WASHINGTON, 22 jan 2009 (AFP). L’ancien vice-président américain et prix Nobel de la Paix Al Gore témoignera le 28 janvier au Sénat des Etats-Unis sur la question du changement climatique, dans la perspective du sommet de l’ONU à Copenhague à la fin de l’année.

Al Gore, qui a aussi remporté un Oscar pour son documentaire « Une vérité qui dérange » consacré au réchauffement de la planète, sera entendu par la commission des Affaires étrangères du Sénat, a annoncé jeudi dans un communiqué le sénateur John Kerry, qui la préside.

« Al Gore tire la sonnette d’alarme sur le changement climatique depuis plus de trois décennies et il comprend la nécessité urgente pour les Etats-Unis de s’engager et de jouer un rôle dirigeant sur la question », rappelle M. Kerry.

« L’Amérique doit agir de manière décisive » dans le cadre des négociations de l’ONU à Copenhague en décembre prochain, a ajouté M. Kerry, avertissant qu’il « reste peu de temps » aux Etats-Unis pour réagir à cette menace.

La communauté internationale doit se réunir à Copenhague pour mettre au point le traité qui devra déterminer la part d’efforts de chacun, pays industrialisés et en développement, pour réduire leurs rejets polluants sur la période postérieure à 2012.

A ce jour, seuls les 37 pays industrialisés (tous, sauf les Etats-Unis) qui ont ratifié le protocole de Kyoto sont soumis à des contraintes de réduction de leurs émissions polluantes sur la période 2008-2012.

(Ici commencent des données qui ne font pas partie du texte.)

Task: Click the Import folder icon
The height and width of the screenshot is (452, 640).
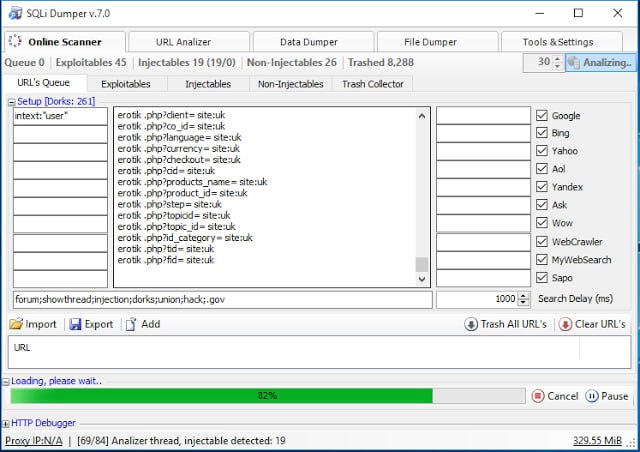Action: click(16, 324)
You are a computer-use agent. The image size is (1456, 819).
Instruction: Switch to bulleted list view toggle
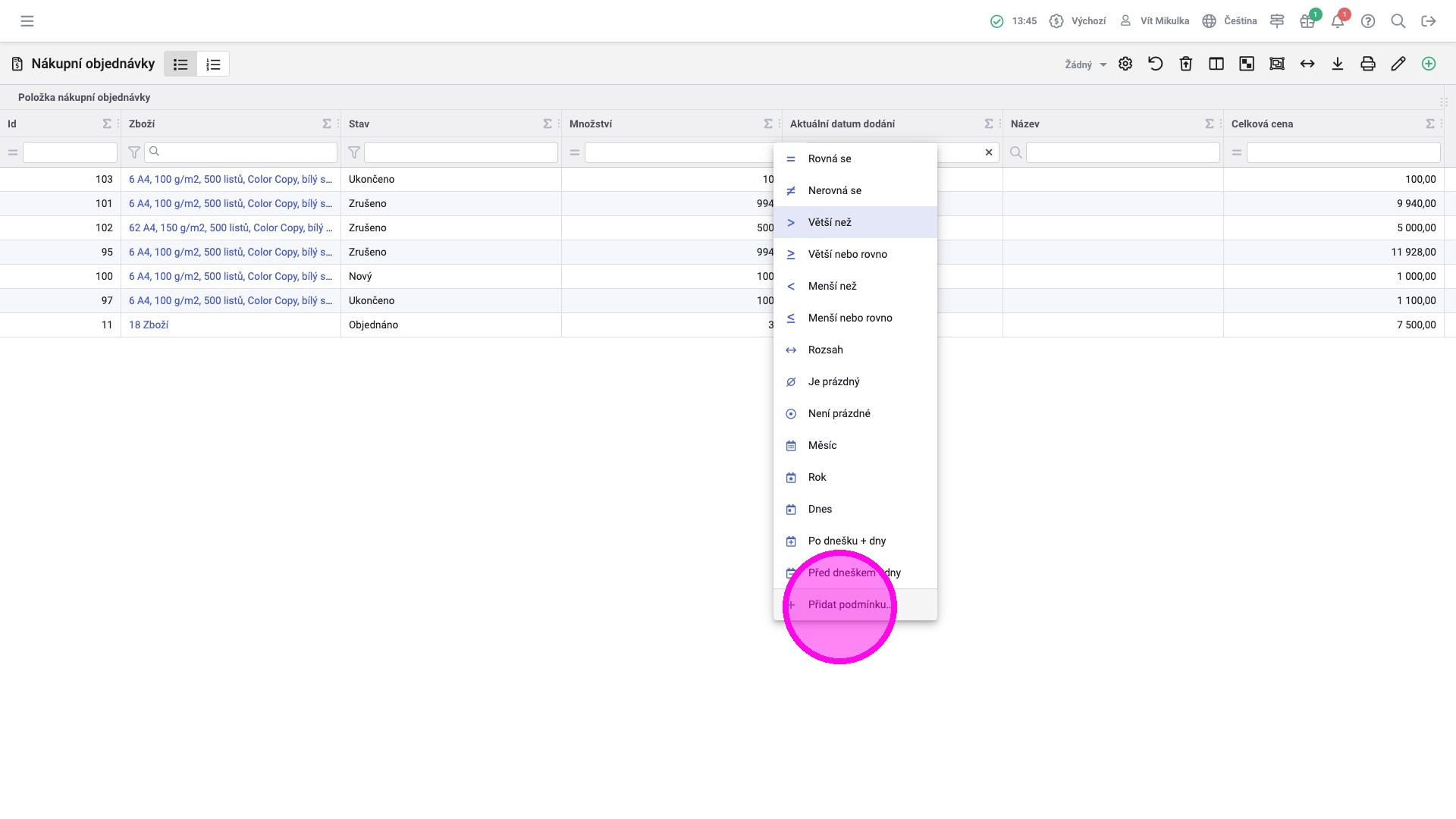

Le président américain Barack Obama a promis mardi dans son discours d’investiture de faire reculer « le spectre » du réchauffement climatique.

Contrairement à son prédécesseur George W. Bush, il est favorable à un plafonnement contraignant des émissions de CO2, qu’il entend réduire de 80% d’ici 2050, essentiellement grâce à un programme de 150 milliards de dollars sur dix ans pour développer des énergies propres.